銀行系スマホ決済は三つ巴

 このように複数の銀行が共同でスマホ決済に取り組むのは、バンクペイが初めてではない。

 代表例の1つが、GMOペイメントゲートウェイ(PG)が提供する決済システムの「銀行ペイ」だ。支払いの仕組みは、バンクペイと同様、即時口座引き落とし形式。ゆうちょ銀行や横浜銀行など9つの銀行グループがシステムに相乗りし、それぞれ「ゆうちょペイ」や「はまペイ」という独自の決済サービスを提供している。

 ゆうちょペイは5月8日に始まったばかりだが、はまペイは2017年7月からサービスが始まっており、バンクペイ陣営と比べると2年先輩ということになる。この銀行ペイに加えて、銀行界にはもう1つ、キャッシュレス連合が存在する。

 今年3月より開始した、みずほフィナンシャルグループ(FG)が提供する「Jコイン」だ。バンクペイとは決済モデルが異なり、銀行口座から直接スマホにチャージする「電子マネー形式」である点が特徴だ。みずほFGが広げた傘の下にすでに40行の金融機関が集まっている。

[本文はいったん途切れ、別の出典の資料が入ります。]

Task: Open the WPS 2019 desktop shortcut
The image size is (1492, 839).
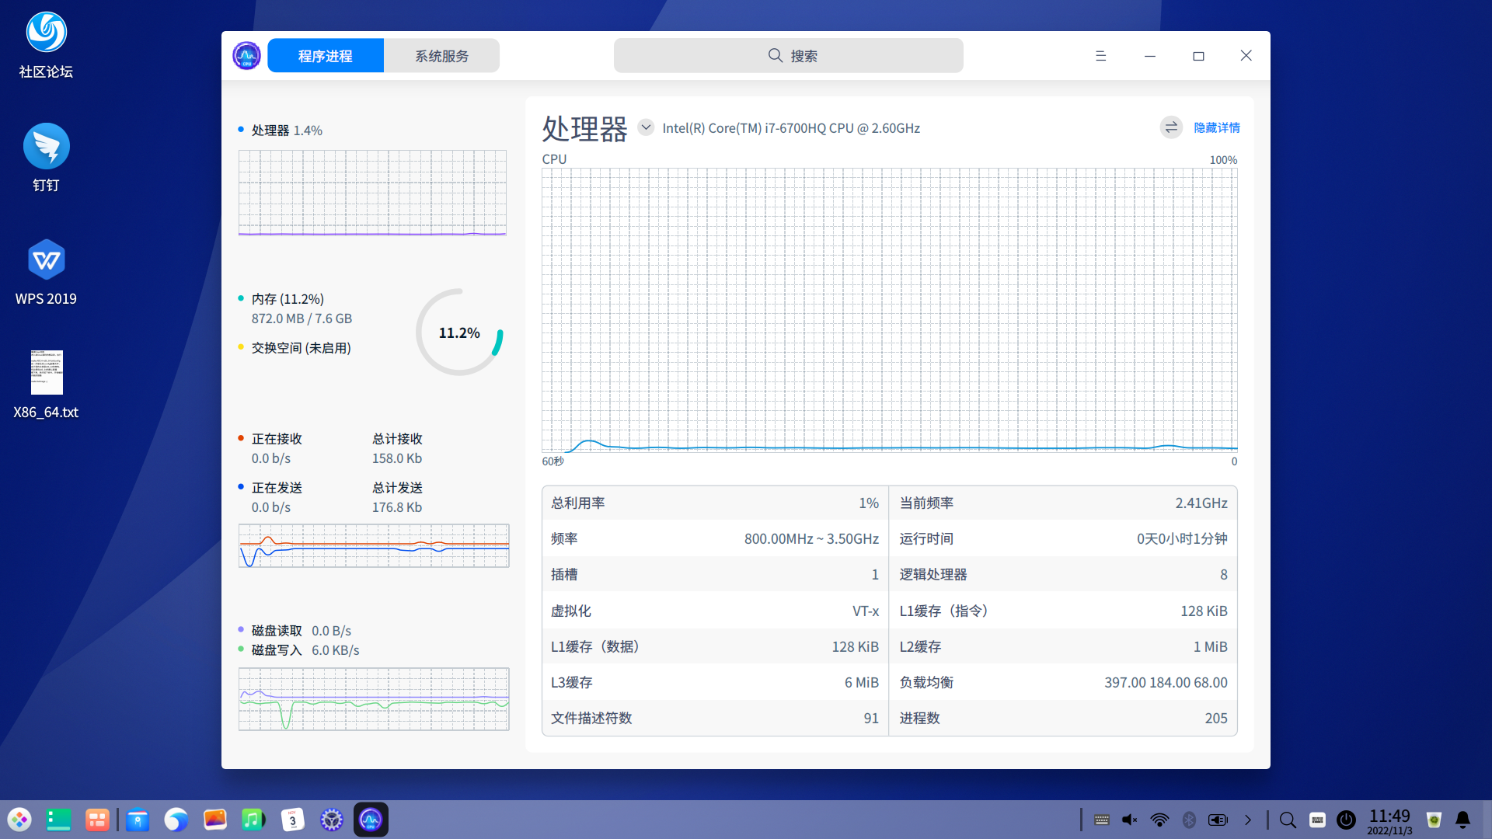Action: 46,259
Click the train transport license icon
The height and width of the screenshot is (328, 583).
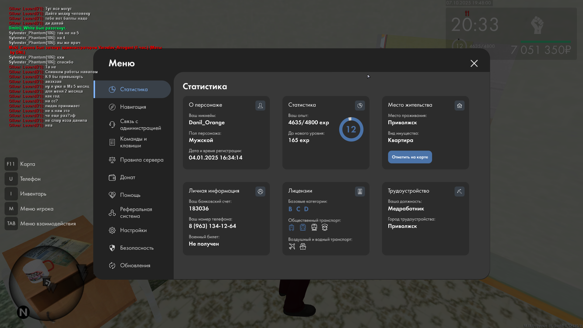[x=314, y=227]
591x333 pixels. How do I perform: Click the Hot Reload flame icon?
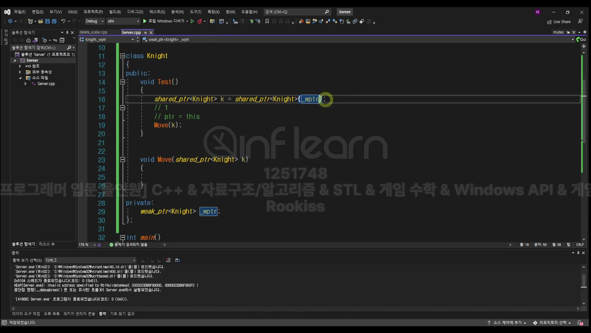[x=199, y=21]
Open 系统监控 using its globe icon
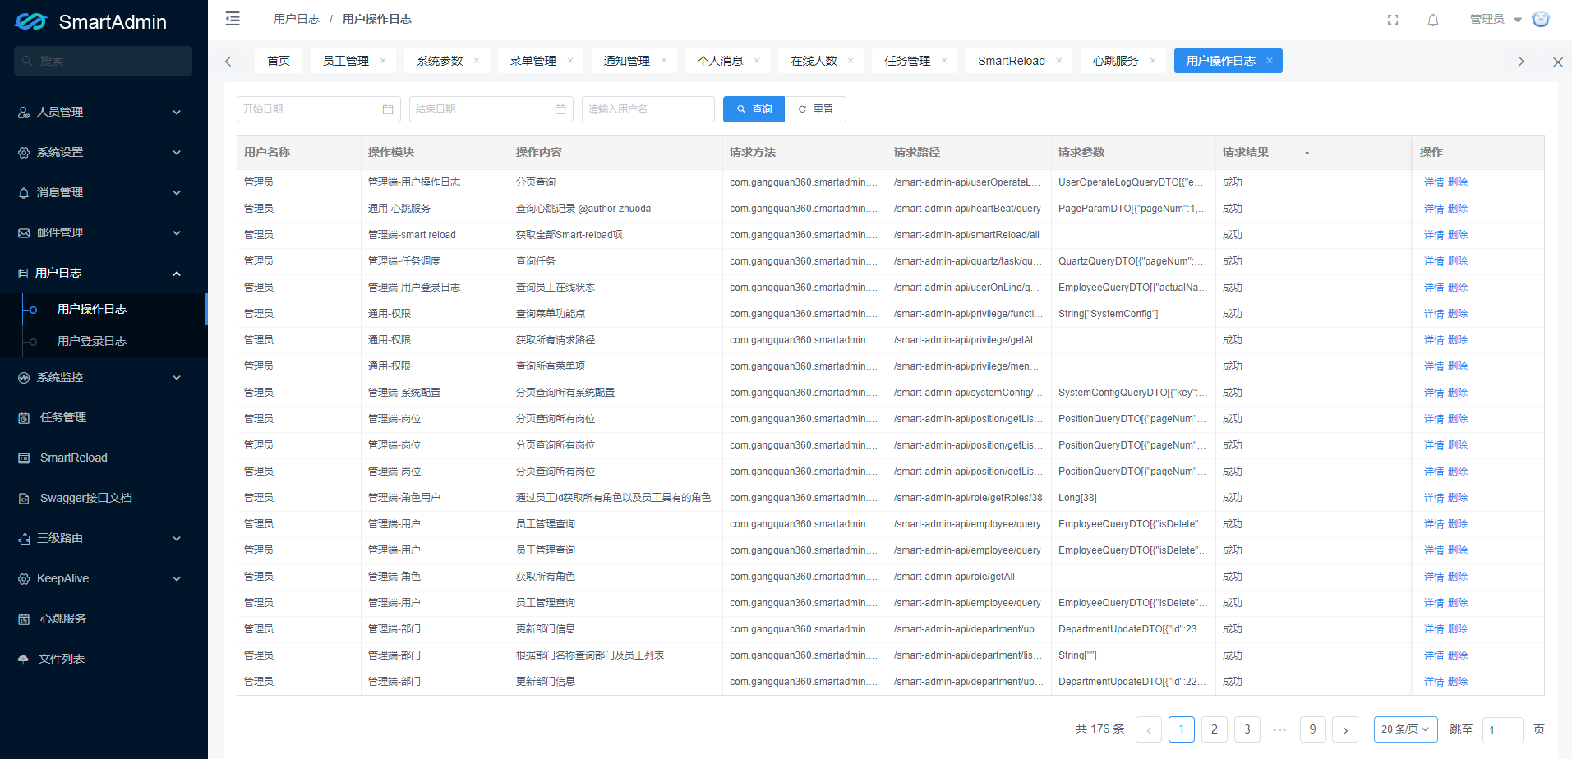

 他にも、三菱UFJFGが「coin」という仮想通貨系決済サービスの提供を水面下で進めてはいる。ただ、すでにサービスインを発表したものに限れば、地方銀行を巻き込んだ銀行系スマホ決済のプラットフォームとして、バンクペイ、銀行ペイ、そしてJコインが並立するという三つ巴の様相を呈している。